Speaking Truth to Power
So ingrained has the antiracism racket become that undoing it will be no small task. Hordes of apparatchiks—parasitic diversity deans; DEI consultants; Environmental, Social, and Governance (ESG) “experts”—now have a vested interest in its spread. Ever since the Democratic Party, during the Kennedy Administration, found its mission in championing the civil rights movement, the party has needed classes of victims to justify the redistributionism and swollen federal power to promote “social justice” that are its heart and soul. Now that real racism is largely a memory, fake racism suits it fine, along with the proliferation of self-appointed faux-victim groups that, by analogy with blacks, supposedly require government’s equalizing ministrations. So the ruling Biden Administration has been pumping up the chimera of systemic racism, and wildly infusing diversity, equity, and inclusion throughout the whole of government. Our adversaries are happy to lend a hand. Knowing that the morale of the citizenry is no less a key ingredient of military might than weapons and ammunition, as the Ukraine War once again demonstrates, the Russian and Chinese propaganda machines have been gleefully showering dollars on BLM and its avatars, cannily subverting the belief in America’s national virtue that prompts citizens to support a war and soldiers to fight one effectively.

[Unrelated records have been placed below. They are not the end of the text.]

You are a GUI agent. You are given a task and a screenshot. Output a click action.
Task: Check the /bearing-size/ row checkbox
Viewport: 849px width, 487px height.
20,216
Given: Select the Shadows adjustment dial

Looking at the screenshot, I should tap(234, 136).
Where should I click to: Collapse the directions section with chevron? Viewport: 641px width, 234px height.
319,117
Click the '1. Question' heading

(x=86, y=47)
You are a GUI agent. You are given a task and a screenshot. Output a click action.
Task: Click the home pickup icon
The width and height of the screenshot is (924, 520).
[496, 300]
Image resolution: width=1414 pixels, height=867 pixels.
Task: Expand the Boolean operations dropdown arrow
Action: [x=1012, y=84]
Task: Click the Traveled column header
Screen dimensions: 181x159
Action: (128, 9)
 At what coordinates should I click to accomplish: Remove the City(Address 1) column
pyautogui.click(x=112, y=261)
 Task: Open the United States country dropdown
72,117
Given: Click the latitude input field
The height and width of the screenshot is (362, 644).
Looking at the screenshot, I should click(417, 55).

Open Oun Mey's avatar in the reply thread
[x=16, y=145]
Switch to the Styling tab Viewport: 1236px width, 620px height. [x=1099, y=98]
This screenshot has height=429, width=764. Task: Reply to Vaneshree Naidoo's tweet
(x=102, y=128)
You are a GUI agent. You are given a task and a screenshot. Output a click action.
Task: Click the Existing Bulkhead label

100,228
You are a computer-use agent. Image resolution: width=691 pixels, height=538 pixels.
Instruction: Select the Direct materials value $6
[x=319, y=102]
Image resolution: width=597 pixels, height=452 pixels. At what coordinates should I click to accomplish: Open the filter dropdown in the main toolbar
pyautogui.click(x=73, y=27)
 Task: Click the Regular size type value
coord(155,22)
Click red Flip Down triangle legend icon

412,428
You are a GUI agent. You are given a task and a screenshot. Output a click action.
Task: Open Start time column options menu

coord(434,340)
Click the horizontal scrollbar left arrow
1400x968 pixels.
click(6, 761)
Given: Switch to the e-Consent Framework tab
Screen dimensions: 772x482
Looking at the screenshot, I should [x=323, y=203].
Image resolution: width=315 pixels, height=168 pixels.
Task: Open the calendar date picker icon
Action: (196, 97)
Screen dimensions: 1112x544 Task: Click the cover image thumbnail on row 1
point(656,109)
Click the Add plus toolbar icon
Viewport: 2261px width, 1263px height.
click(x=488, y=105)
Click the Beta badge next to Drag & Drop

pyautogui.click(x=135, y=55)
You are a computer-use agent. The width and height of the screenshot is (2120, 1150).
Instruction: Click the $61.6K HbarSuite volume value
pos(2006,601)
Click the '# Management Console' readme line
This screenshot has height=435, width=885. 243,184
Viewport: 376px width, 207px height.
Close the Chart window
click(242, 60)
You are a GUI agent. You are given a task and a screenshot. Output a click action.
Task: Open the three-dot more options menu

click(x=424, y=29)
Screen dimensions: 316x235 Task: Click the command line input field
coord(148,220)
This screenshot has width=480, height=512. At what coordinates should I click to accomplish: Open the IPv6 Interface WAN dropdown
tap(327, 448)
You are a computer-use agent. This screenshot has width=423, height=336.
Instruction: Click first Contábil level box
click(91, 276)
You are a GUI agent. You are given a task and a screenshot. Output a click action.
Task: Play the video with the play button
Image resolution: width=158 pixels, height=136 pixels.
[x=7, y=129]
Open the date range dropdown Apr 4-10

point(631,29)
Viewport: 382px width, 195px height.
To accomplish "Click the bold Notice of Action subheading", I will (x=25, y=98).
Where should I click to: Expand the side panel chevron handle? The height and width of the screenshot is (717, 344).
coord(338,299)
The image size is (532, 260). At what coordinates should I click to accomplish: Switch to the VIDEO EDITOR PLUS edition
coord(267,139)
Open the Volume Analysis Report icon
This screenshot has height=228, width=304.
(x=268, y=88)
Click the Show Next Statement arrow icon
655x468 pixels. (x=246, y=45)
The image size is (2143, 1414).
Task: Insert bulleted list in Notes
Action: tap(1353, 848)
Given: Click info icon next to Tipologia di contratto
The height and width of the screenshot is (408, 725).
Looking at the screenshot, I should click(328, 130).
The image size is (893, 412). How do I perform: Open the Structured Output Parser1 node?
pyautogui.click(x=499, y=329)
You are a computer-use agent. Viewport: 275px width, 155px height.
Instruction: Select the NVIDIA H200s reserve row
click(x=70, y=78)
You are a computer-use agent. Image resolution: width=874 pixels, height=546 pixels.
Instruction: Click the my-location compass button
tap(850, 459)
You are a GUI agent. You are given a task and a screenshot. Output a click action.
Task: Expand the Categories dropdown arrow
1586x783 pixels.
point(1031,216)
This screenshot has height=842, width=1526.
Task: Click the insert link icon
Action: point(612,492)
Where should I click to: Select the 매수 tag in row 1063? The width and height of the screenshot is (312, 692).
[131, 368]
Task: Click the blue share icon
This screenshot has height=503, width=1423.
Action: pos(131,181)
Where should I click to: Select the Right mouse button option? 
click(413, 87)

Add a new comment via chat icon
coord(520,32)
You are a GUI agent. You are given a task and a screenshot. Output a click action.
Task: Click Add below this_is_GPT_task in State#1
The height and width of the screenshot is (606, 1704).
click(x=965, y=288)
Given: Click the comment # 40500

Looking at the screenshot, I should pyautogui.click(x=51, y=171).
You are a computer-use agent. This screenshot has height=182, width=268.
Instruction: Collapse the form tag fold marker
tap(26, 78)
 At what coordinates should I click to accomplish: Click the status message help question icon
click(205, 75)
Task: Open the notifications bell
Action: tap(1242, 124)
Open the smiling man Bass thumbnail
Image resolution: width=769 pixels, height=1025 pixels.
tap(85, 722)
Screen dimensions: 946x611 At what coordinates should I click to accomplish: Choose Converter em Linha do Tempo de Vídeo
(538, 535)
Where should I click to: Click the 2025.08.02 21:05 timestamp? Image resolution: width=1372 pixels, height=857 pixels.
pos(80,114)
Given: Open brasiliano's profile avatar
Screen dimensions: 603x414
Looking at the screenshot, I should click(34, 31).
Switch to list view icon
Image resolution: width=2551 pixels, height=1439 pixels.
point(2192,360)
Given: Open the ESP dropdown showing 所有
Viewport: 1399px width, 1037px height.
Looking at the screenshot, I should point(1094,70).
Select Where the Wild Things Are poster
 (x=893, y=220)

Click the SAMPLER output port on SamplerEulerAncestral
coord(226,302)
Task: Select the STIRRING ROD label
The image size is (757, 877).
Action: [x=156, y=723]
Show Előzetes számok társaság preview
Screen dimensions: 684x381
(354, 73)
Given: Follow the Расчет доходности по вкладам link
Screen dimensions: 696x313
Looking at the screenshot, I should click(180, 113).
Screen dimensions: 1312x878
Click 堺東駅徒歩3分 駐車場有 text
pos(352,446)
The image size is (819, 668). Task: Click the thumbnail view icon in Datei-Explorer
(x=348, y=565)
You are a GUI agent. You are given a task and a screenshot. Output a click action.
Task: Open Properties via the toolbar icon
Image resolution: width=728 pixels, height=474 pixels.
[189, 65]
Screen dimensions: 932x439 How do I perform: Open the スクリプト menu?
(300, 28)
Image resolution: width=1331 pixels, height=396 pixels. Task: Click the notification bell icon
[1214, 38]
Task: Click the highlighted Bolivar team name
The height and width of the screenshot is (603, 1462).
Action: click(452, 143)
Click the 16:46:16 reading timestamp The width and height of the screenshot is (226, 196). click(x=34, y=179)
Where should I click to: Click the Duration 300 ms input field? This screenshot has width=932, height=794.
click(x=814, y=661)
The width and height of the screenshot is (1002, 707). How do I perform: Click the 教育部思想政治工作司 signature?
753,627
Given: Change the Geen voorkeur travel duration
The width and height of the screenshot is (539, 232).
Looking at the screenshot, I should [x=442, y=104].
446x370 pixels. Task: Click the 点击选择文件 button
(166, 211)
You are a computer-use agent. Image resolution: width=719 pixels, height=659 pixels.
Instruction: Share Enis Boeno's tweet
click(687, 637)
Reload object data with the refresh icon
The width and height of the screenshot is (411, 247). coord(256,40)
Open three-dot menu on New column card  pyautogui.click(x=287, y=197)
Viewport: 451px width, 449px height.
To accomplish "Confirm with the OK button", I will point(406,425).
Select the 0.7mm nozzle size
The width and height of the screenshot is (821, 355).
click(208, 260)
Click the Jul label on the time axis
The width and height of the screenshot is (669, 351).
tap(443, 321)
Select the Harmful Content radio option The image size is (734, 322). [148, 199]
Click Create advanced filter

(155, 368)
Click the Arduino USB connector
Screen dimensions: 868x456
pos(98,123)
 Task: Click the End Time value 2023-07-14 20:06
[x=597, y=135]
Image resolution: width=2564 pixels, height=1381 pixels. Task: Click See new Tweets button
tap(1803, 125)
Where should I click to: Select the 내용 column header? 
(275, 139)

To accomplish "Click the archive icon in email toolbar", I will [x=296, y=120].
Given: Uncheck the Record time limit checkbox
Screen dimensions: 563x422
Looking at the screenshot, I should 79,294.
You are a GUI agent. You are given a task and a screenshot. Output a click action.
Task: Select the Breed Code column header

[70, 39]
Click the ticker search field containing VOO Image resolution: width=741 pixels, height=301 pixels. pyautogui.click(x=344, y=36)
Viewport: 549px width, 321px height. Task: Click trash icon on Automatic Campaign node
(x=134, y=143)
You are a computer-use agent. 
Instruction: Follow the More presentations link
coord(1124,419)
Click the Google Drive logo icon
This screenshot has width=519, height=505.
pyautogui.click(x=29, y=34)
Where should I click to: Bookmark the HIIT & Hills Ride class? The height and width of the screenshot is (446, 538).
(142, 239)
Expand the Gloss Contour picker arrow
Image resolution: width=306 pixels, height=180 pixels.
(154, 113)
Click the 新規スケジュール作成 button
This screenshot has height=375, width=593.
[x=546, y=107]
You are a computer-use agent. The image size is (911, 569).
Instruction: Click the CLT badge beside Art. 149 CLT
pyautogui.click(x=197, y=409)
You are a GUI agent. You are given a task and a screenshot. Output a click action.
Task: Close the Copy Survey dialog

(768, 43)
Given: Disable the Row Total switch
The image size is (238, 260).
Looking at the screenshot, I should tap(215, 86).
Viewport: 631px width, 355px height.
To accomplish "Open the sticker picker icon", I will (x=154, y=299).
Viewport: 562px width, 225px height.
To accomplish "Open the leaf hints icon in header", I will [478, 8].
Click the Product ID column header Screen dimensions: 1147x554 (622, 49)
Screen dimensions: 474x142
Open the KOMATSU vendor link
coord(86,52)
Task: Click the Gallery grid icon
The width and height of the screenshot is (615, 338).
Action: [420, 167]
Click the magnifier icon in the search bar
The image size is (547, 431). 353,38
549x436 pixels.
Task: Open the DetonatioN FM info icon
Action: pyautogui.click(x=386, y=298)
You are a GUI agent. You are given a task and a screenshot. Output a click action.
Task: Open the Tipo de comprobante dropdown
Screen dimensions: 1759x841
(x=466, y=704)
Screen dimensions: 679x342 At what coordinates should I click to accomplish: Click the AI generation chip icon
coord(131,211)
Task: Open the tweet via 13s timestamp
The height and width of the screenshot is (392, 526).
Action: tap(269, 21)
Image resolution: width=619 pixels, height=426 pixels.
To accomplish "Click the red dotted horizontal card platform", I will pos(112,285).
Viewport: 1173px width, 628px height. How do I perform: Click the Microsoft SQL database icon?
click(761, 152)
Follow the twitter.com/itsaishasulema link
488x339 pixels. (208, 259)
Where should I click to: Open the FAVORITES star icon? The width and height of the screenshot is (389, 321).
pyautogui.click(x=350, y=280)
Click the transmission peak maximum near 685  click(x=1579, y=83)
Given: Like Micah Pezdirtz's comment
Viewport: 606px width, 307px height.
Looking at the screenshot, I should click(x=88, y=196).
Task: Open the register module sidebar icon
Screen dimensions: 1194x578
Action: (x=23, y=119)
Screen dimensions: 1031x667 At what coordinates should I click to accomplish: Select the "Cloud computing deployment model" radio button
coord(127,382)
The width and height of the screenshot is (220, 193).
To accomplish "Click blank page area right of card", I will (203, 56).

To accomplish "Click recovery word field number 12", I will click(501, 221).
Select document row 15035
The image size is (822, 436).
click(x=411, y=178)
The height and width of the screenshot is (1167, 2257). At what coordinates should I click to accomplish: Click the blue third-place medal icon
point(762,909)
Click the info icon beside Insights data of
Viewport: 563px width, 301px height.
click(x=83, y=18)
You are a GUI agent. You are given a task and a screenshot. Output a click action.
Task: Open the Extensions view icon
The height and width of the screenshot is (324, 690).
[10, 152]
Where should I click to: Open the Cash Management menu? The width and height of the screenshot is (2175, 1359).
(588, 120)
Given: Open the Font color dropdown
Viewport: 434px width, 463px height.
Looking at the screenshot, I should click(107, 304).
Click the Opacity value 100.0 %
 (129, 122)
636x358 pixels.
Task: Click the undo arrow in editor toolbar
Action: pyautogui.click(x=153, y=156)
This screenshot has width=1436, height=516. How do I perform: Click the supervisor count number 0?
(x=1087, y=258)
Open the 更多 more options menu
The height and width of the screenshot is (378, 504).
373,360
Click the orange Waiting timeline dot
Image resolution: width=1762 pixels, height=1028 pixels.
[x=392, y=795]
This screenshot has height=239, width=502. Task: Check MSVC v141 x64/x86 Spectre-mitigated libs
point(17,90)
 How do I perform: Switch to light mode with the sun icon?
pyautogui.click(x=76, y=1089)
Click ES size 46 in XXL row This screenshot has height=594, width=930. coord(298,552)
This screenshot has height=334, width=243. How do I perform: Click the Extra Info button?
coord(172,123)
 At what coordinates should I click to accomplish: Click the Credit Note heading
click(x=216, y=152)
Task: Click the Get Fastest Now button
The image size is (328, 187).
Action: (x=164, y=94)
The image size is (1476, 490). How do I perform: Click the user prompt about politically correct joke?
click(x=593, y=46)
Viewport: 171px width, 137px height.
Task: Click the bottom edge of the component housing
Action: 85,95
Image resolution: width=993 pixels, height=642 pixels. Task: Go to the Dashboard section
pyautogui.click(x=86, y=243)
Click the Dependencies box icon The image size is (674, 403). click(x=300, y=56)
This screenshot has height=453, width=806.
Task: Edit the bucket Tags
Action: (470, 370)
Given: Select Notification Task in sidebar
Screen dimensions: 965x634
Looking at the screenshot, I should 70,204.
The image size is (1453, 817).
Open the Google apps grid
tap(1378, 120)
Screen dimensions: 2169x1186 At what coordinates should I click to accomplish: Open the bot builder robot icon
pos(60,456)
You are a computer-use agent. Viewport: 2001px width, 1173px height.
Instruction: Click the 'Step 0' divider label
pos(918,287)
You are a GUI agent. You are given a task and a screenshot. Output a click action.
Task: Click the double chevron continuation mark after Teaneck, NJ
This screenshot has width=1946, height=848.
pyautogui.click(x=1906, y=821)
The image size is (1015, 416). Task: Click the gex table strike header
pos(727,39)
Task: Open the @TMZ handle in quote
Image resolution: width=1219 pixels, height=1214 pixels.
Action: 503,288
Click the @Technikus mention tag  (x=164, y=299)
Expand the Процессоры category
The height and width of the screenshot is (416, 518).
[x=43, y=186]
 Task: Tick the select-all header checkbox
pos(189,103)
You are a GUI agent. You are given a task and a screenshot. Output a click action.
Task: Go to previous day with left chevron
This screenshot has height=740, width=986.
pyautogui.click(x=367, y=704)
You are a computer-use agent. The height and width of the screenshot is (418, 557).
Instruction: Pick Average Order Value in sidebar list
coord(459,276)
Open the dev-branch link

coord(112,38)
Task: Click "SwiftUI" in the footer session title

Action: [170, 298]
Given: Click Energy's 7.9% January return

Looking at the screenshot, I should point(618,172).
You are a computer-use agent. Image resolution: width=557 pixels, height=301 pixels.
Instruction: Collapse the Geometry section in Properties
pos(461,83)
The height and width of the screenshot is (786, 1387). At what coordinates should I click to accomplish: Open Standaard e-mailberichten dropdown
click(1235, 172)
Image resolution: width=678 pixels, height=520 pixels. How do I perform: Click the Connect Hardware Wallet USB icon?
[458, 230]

Compounding the difficulty of exorcising antiracism, so many have by now been indoctrinated in its quasi-religious dogmas, and an Inquisition has arisen to punish heresies by cancelation of the apostate’s livelihood, that for many there’s real risk in challenging its tenets. Therefore, the task falls especially to those who can speak the truth with relative impunity—those who work for think tanks or publications that aren’t in thrall to the prevailing orthodoxy, and those old enough to face the Great Cancelation, beside which all lesser ones pale. Those organizations should state their opposition to antiracism’s lies officially and unmistakably.
It may feel like preaching to the choir, but the truth—in this case so stark that anyone willing to look clearly can see it—has its own power, and soon enough others will chime in and swell the chorus.